#### REQUIRED ACTION:
Write out each entry again. Keep every word exactly as it is.

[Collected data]
--- START ---

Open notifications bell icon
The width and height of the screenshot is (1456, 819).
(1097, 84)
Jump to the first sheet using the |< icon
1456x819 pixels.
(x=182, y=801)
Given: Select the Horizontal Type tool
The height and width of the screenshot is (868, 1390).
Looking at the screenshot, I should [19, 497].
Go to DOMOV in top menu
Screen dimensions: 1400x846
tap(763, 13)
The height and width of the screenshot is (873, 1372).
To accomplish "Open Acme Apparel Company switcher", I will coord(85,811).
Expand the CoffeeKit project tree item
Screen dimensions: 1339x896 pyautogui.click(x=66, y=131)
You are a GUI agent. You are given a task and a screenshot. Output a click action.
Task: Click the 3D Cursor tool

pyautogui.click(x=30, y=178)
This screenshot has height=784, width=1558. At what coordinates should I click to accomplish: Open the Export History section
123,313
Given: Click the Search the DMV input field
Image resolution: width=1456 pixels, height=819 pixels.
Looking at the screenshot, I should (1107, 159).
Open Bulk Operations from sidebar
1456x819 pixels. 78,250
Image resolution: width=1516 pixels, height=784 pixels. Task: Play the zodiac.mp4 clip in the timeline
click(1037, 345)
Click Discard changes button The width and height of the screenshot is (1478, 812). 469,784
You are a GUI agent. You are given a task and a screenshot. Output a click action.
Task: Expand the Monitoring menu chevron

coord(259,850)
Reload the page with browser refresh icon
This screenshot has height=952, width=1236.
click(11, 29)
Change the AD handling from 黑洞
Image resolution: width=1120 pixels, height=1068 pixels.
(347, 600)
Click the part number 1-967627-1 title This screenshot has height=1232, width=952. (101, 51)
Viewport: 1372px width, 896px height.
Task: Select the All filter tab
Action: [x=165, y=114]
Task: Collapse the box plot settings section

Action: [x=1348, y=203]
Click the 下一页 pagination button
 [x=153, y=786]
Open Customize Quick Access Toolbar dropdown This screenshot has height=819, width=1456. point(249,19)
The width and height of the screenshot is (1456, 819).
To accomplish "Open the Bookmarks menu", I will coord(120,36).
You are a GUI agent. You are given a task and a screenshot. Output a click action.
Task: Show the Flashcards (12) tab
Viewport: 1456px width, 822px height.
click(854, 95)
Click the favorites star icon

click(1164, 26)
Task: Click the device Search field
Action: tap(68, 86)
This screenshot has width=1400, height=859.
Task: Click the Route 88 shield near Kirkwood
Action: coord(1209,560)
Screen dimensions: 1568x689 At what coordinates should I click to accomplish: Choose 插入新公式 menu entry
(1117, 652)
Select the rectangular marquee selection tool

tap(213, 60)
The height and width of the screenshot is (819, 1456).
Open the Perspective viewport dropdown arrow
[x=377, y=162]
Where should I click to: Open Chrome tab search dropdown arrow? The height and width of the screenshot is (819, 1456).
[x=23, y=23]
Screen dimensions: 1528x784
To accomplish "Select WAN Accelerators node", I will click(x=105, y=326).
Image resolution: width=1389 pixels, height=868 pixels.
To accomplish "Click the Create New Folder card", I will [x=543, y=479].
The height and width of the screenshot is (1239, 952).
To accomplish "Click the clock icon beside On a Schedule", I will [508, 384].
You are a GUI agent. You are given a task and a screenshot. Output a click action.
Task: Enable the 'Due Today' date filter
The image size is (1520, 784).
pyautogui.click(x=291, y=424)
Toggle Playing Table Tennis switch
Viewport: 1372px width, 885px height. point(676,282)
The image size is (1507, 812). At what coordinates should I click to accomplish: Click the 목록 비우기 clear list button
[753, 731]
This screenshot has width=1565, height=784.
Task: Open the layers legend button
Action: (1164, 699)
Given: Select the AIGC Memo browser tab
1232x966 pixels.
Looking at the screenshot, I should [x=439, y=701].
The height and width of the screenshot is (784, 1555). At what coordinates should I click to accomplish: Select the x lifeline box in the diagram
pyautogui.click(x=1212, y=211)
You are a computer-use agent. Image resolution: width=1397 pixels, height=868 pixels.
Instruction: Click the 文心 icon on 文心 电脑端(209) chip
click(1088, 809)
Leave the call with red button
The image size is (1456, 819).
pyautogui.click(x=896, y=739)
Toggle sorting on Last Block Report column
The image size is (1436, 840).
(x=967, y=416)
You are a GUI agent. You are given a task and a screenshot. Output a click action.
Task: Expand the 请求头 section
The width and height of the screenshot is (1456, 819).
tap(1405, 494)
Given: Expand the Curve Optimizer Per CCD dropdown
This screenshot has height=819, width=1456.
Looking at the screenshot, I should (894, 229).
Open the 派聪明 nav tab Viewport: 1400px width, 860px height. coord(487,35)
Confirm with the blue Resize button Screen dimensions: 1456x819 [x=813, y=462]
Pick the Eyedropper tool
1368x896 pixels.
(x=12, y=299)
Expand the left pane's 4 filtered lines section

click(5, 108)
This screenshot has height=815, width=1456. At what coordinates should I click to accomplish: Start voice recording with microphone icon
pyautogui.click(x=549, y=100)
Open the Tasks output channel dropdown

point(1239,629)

--- END ---

#### EXERCISE SOLUTION:
Open notifications bell icon
The width and height of the screenshot is (1456, 819).
(1097, 84)
Jump to the first sheet using the |< icon
1456x819 pixels.
(x=182, y=801)
Given: Select the Horizontal Type tool
The height and width of the screenshot is (868, 1390).
Looking at the screenshot, I should [19, 497].
Go to DOMOV in top menu
Screen dimensions: 1400x846
tap(763, 13)
The height and width of the screenshot is (873, 1372).
To accomplish "Open Acme Apparel Company switcher", I will coord(85,811).
Expand the CoffeeKit project tree item
Screen dimensions: 1339x896 pyautogui.click(x=66, y=131)
You are a GUI agent. You are given a task and a screenshot. Output a click action.
Task: Click the 3D Cursor tool

pyautogui.click(x=30, y=178)
This screenshot has height=784, width=1558. At what coordinates should I click to accomplish: Open the Export History section
123,313
Given: Click the Search the DMV input field
Image resolution: width=1456 pixels, height=819 pixels.
Looking at the screenshot, I should (1107, 159).
Open Bulk Operations from sidebar
1456x819 pixels. 78,250
Image resolution: width=1516 pixels, height=784 pixels. Task: Play the zodiac.mp4 clip in the timeline
click(1037, 345)
Click Discard changes button The width and height of the screenshot is (1478, 812). 469,784
You are a GUI agent. You are given a task and a screenshot. Output a click action.
Task: Expand the Monitoring menu chevron

coord(259,850)
Reload the page with browser refresh icon
This screenshot has height=952, width=1236.
click(11, 29)
Change the AD handling from 黑洞
Image resolution: width=1120 pixels, height=1068 pixels.
(347, 600)
Click the part number 1-967627-1 title This screenshot has height=1232, width=952. (101, 51)
Viewport: 1372px width, 896px height.
Task: Select the All filter tab
Action: [x=165, y=114]
Task: Collapse the box plot settings section

Action: [x=1348, y=203]
Click the 下一页 pagination button
 [x=153, y=786]
Open Customize Quick Access Toolbar dropdown This screenshot has height=819, width=1456. point(249,19)
The width and height of the screenshot is (1456, 819).
To accomplish "Open the Bookmarks menu", I will coord(120,36).
You are a GUI agent. You are given a task and a screenshot. Output a click action.
Task: Show the Flashcards (12) tab
Viewport: 1456px width, 822px height.
click(854, 95)
Click the favorites star icon

click(1164, 26)
Task: Click the device Search field
Action: tap(68, 86)
This screenshot has width=1400, height=859.
Task: Click the Route 88 shield near Kirkwood
Action: coord(1209,560)
Screen dimensions: 1568x689 At what coordinates should I click to accomplish: Choose 插入新公式 menu entry
(1117, 652)
Select the rectangular marquee selection tool

tap(213, 60)
The height and width of the screenshot is (819, 1456).
Open the Perspective viewport dropdown arrow
[x=377, y=162]
Where should I click to: Open Chrome tab search dropdown arrow? The height and width of the screenshot is (819, 1456).
[x=23, y=23]
Screen dimensions: 1528x784
To accomplish "Select WAN Accelerators node", I will click(x=105, y=326).
Image resolution: width=1389 pixels, height=868 pixels.
To accomplish "Click the Create New Folder card", I will [x=543, y=479].
The height and width of the screenshot is (1239, 952).
To accomplish "Click the clock icon beside On a Schedule", I will [508, 384].
You are a GUI agent. You are given a task and a screenshot. Output a click action.
Task: Enable the 'Due Today' date filter
The image size is (1520, 784).
pyautogui.click(x=291, y=424)
Toggle Playing Table Tennis switch
Viewport: 1372px width, 885px height. point(676,282)
The image size is (1507, 812). At what coordinates should I click to accomplish: Click the 목록 비우기 clear list button
[753, 731]
This screenshot has width=1565, height=784.
Task: Open the layers legend button
Action: (1164, 699)
Given: Select the AIGC Memo browser tab
1232x966 pixels.
Looking at the screenshot, I should [x=439, y=701].
The height and width of the screenshot is (784, 1555). At what coordinates should I click to accomplish: Select the x lifeline box in the diagram
pyautogui.click(x=1212, y=211)
You are a computer-use agent. Image resolution: width=1397 pixels, height=868 pixels.
Instruction: Click the 文心 icon on 文心 电脑端(209) chip
click(1088, 809)
Leave the call with red button
The image size is (1456, 819).
pyautogui.click(x=896, y=739)
Toggle sorting on Last Block Report column
The image size is (1436, 840).
(x=967, y=416)
You are a GUI agent. You are given a task and a screenshot. Output a click action.
Task: Expand the 请求头 section
The width and height of the screenshot is (1456, 819).
tap(1405, 494)
Given: Expand the Curve Optimizer Per CCD dropdown
This screenshot has height=819, width=1456.
Looking at the screenshot, I should (894, 229).
Open the 派聪明 nav tab Viewport: 1400px width, 860px height. coord(487,35)
Confirm with the blue Resize button Screen dimensions: 1456x819 [x=813, y=462]
Pick the Eyedropper tool
1368x896 pixels.
(x=12, y=299)
Expand the left pane's 4 filtered lines section

click(5, 108)
This screenshot has height=815, width=1456. At what coordinates should I click to accomplish: Start voice recording with microphone icon
pyautogui.click(x=549, y=100)
Open the Tasks output channel dropdown

point(1239,629)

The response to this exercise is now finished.